Student teaching and field experience are ultimately theory-laden. Their prestige and centrality come not from scientific finding and systematic study, but from the doctrine of praxis, which is central to Marxist and progressive philosophy and thought. In other words, it is a derived article of faith.
The doctrine of praxis was borrowed by Dewey and translated into the notions of "learning by doing," "active enterprises," and "the project method," all imbued with a disdain for philosophy and the role of theory in education. Inherently these notions are hostile to a philosophical pedagogy.
We are, now, getting our just desserts: a general crisis in progressivism which will reverberate upon all the details of its thinking, including the doctrine of praxis. This will evoke a major reexamination of progressive assumptions, including the opinion that field experience and student teaching are the most important and best component of teacher preparation.
University teachergraduates will have the opportunity to gain experience and practice teaching for the rest of their professional lives. So the question is, Is the one or two years of university teacher training best spent in the field, or in the proper pursuit of the mission of the university, i.e., the advancement and dissemination of knowledge?
We must make the building of a free society once more an intellectual adventure, a deed of courage .... Unless we can make the philosophical foundations of a free society once more a living intellectual issue and its implementation a task which challenges the ingenuity and imagination of our liveliest minds, the prospect of freedom are indeed dark. But if we can regain that belief in the power of ideas which was the mark of liberalism at its best, the battle is not lost. The intellectual revival of liberalism is already underway in many parts of the world. Will it be in time?-- Friedrich Hayek, "The Intellectuals and Socialism"

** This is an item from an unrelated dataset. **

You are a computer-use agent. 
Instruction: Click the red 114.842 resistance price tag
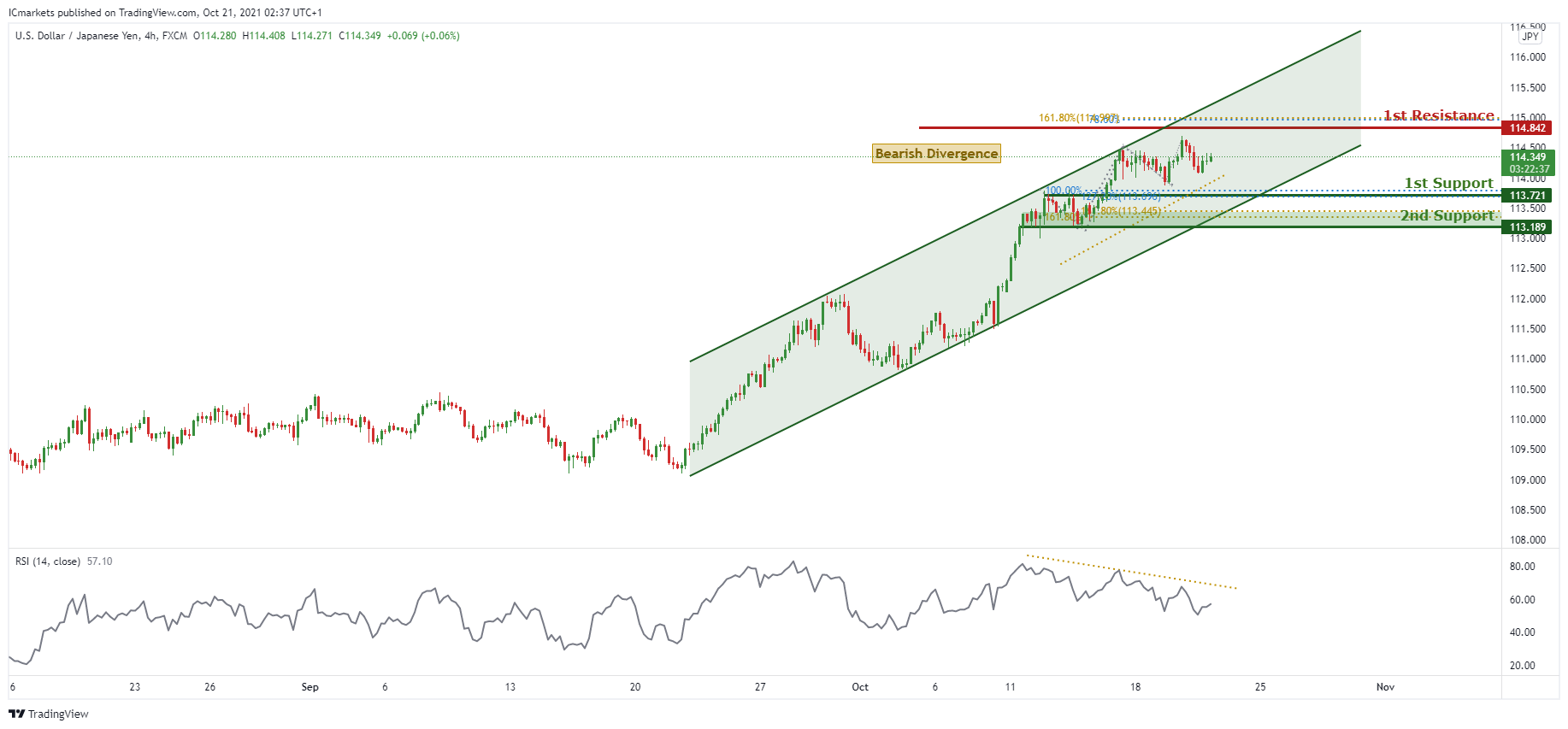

George Orwell once said that at times the first duty of responsible people is the restatement of the obvious. So allow me to emphasize the obvious: not all systems of government are equal. Some forms of government are better than others; some are more just, less oppressive, more open, less resistant to needed reforms. And first among these forms of government is the liberal democracy of the West .... Liberal democracy is at once the world's greatest form of government and among the greatest products of Western thought and effort -- painstaking, at times bloody effort.-- William Bennett, "Why Western Civilization?"